[Data records]
"""
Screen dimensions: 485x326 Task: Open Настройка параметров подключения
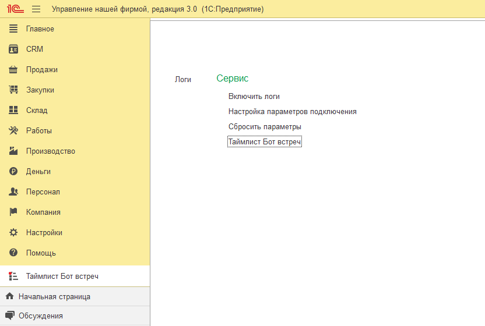tap(292, 112)
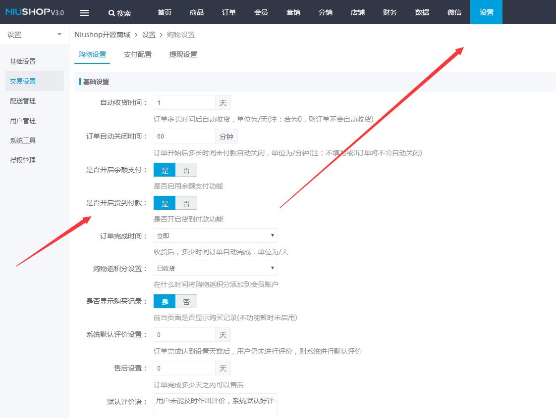Click the hamburger menu icon
Viewport: 556px width, 418px height.
coord(84,12)
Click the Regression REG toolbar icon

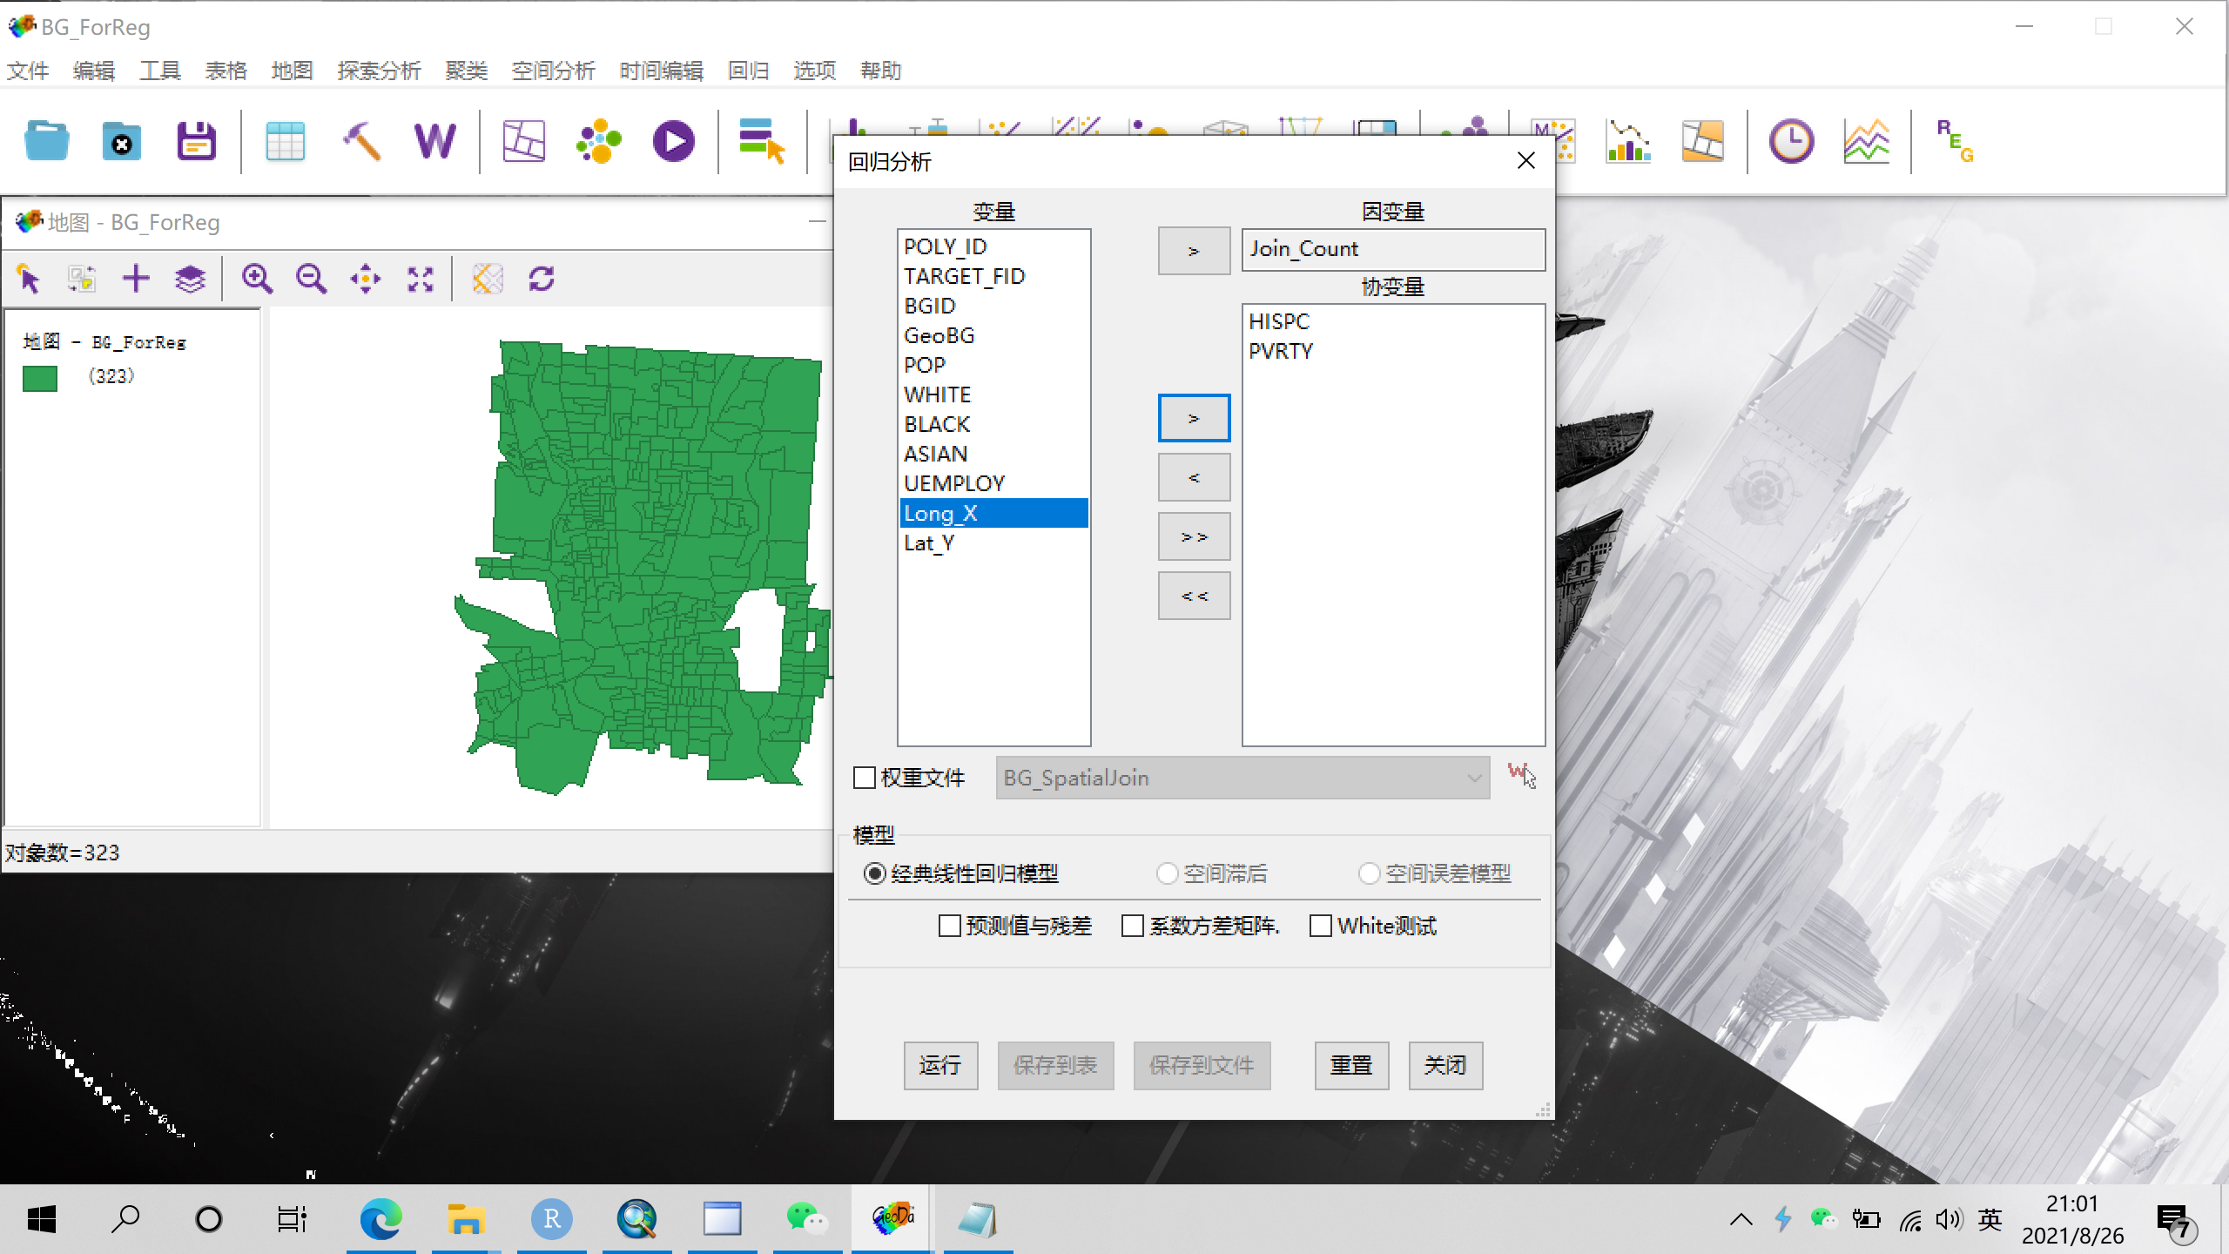click(x=1954, y=141)
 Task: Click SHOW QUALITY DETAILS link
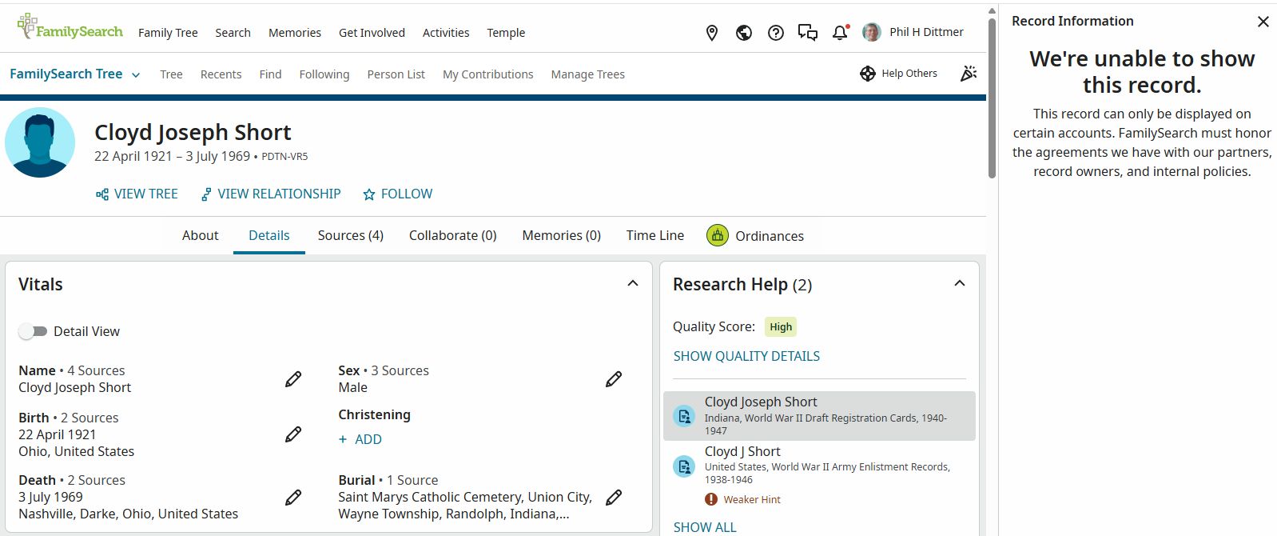pyautogui.click(x=746, y=356)
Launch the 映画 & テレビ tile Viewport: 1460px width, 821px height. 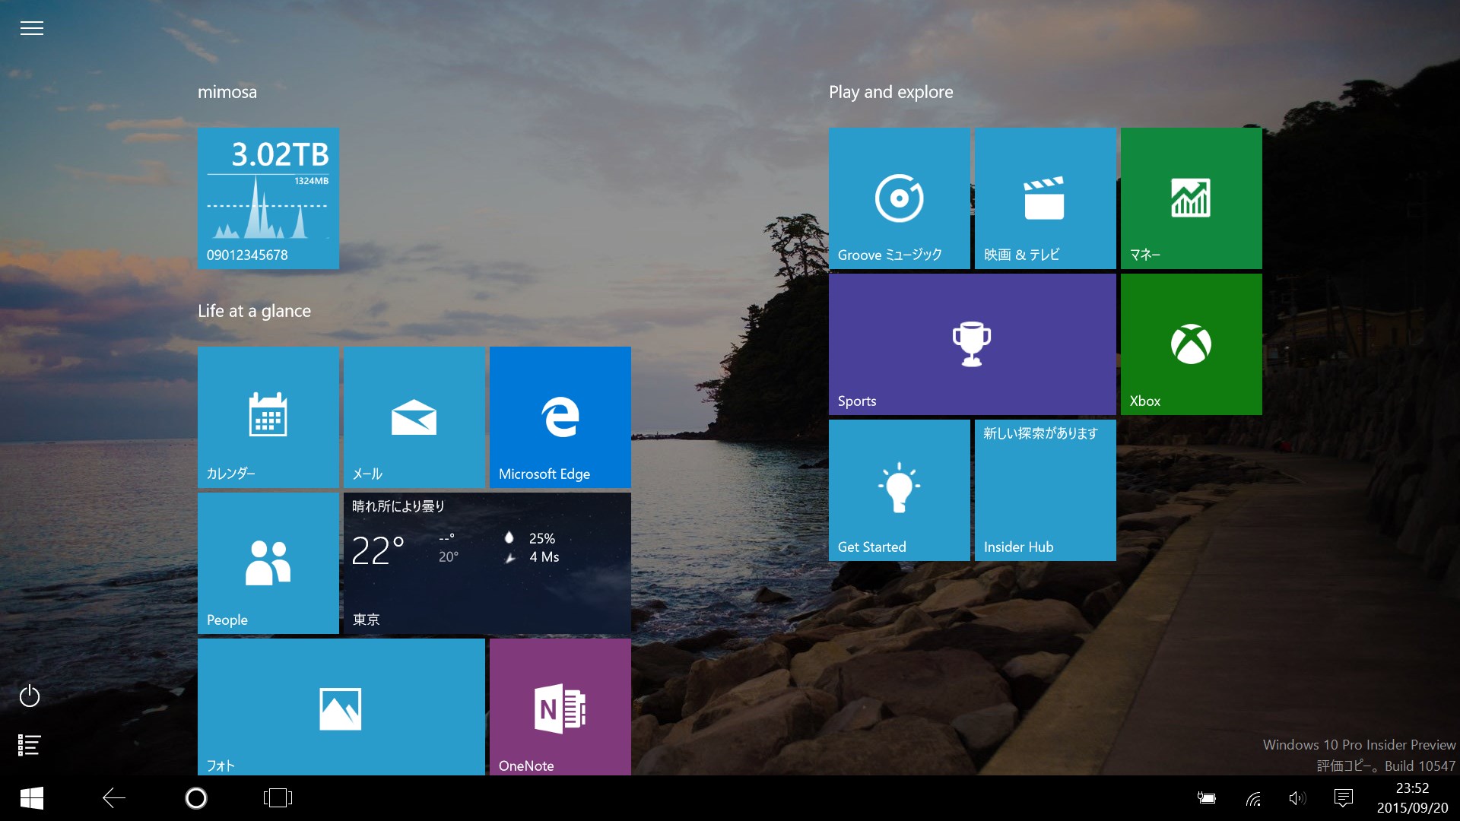1045,198
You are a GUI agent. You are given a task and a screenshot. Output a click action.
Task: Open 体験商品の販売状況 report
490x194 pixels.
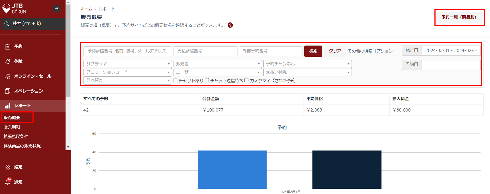[x=22, y=146]
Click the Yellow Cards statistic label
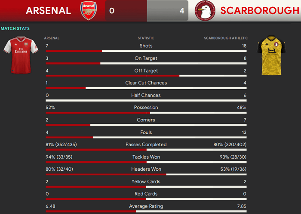 click(146, 181)
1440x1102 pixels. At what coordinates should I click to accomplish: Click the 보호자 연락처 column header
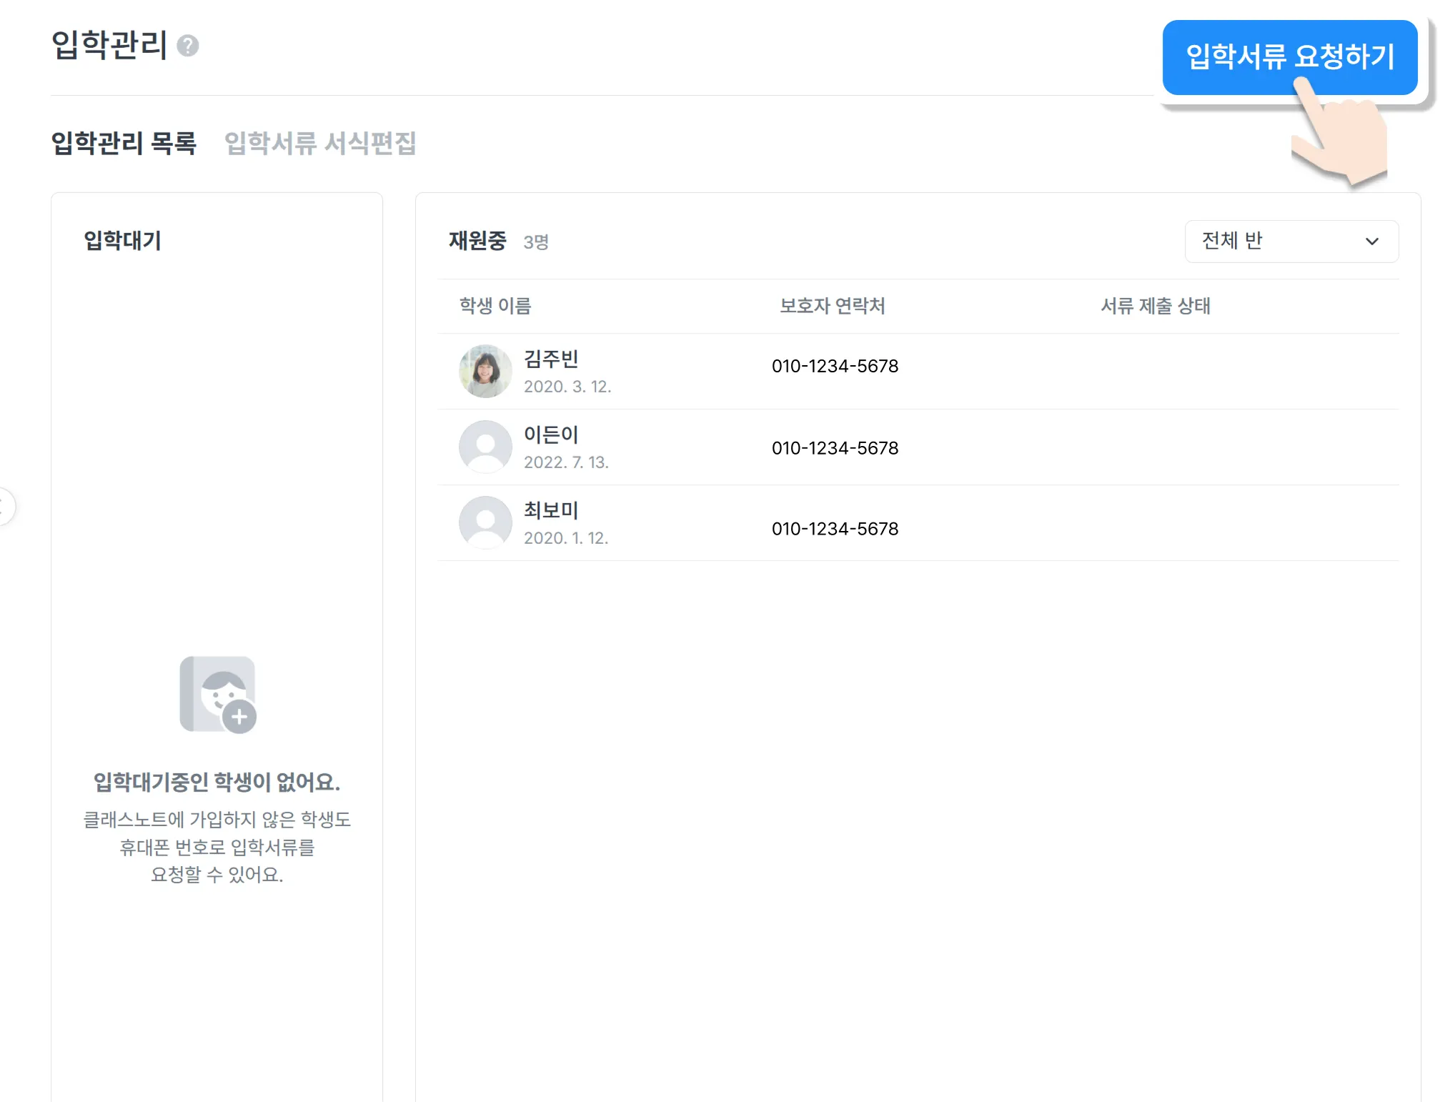(832, 306)
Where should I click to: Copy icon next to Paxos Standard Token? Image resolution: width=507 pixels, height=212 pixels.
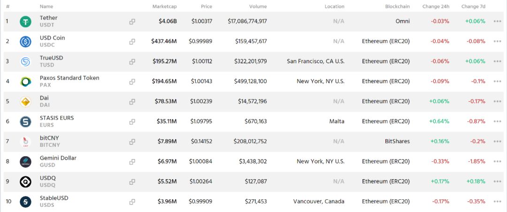click(x=132, y=82)
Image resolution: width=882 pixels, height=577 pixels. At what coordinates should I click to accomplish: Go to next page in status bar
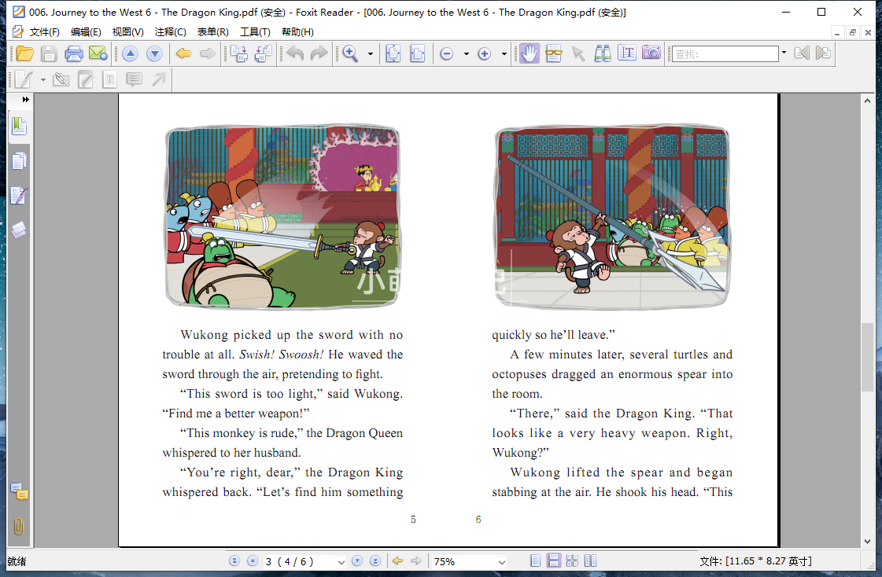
"""
**TO BE DONE**
How many lines of the data above contain the string "Image"? Reply with the number only.

**FULL SOLUTION**
2